In siding with the shareholders, Judge Kenly Kiya Kato took issue with how the company described its success, noting in a 13-page ruling that she believed that Live Nation’s “failure to include specific facts and details about their presence and control of the live entertainment industry” in its annual report didn’t paint the full picture. Kato wrote in her ruling that the company’s claim that 2022 revenue growth “was a reflection of the quality of the Ticketmaster platform and its continued popularity with clients across the globe” was “misleading” because it failed to mention that “Ticketmaster controls ticket distribution for over 70% of major concert venues,” and “77% of the top 100 amphitheaters worldwide.” 

Kato also wrote that Ticketmaster’s claims that its success was based on the superiority of its ticketing systems was in part a false claim because it omitted criticism from competitors who testified against the company in front of the U.S. Senate in early 2023.

Since it merged with Ticketmaster in 2010, Live Nation has faced antitrust complaints over the company’s size and market share from competitors, politicians including Senators Amy Klobuchar and Richard Blumenthal, and consumer advocates. Scrutiny of the company increased in 2019 when officials with the Department of Justice opted to extend a decade-old consent decree against it, and then ramped up again following the high-profile 2022 crash of Taylor Swift’s Ticketmaster sale for her Eras Tour. 

Since 2022, Live Nation has not been notified that it’s the subject of any legal action by the Department of Justice and has written in its annual disclosures that it cooperates with all federal and state authorities, operates in a highly competitive marketplace and attributes its revenue growth at the end of 2021 to an increase “in events and higher ticket sales.”

Attorney Laurence M. Rosen, representing several shareholders in the class action lawsuit, said Live Nation’s answers contradict June 2023 reports from Politico and CNBC that the company was “allegedly stonewalling” a Senate subcommittee led by Senator Blumenthal that was seeking documents from the company about how it operated its concerts division.

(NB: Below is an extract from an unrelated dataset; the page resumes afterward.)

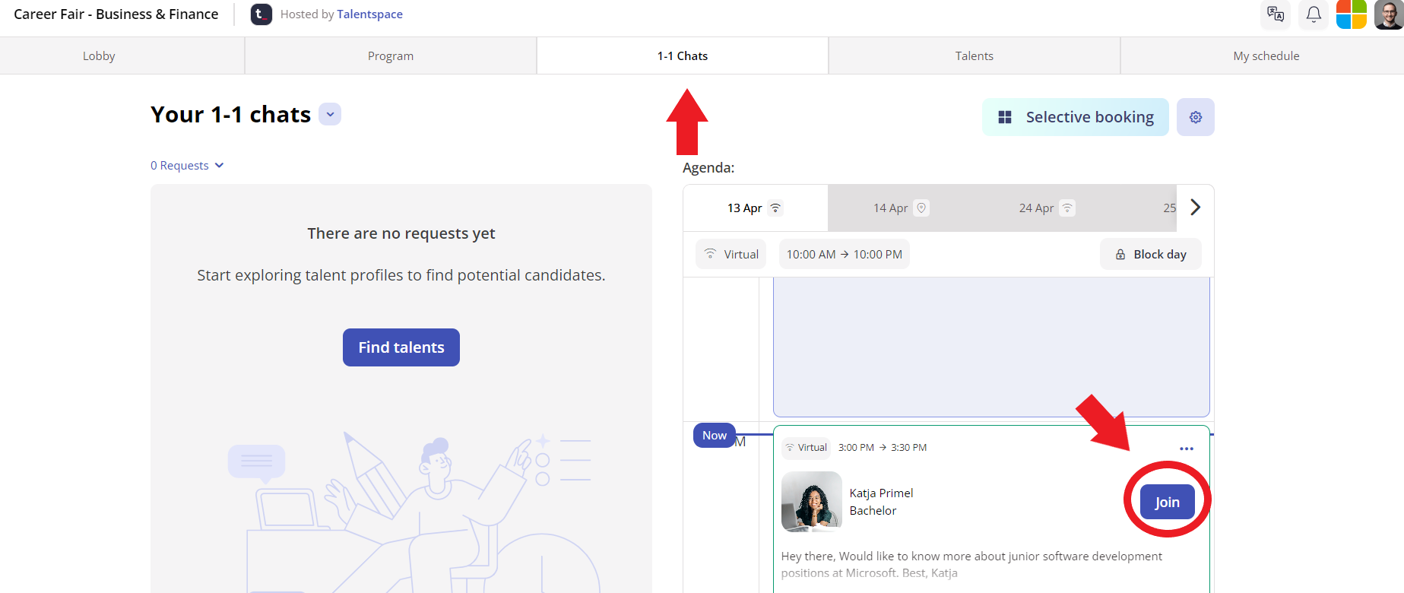Open the three-dots menu on Katja's meeting

[1187, 449]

Live Nation countered that Blumenthal was misrepresenting the dispute, that it had already handed over thousands of documents and was contesting demands for confidential information that included private details about how much artists earned from touring. In its response to the Senate committee, the company argued it would only hand over the documents if confidentiality protections were put in place. While Live Nation’s attorneys viewed the disagreement as insignificant, Rosen argued that the objection meant the company was “not cooperating fully with the ongoing DOJ and Senate Subcommittee investigations,” an attorney for the shareholders wrote.

Live Nation declined to comment for this story.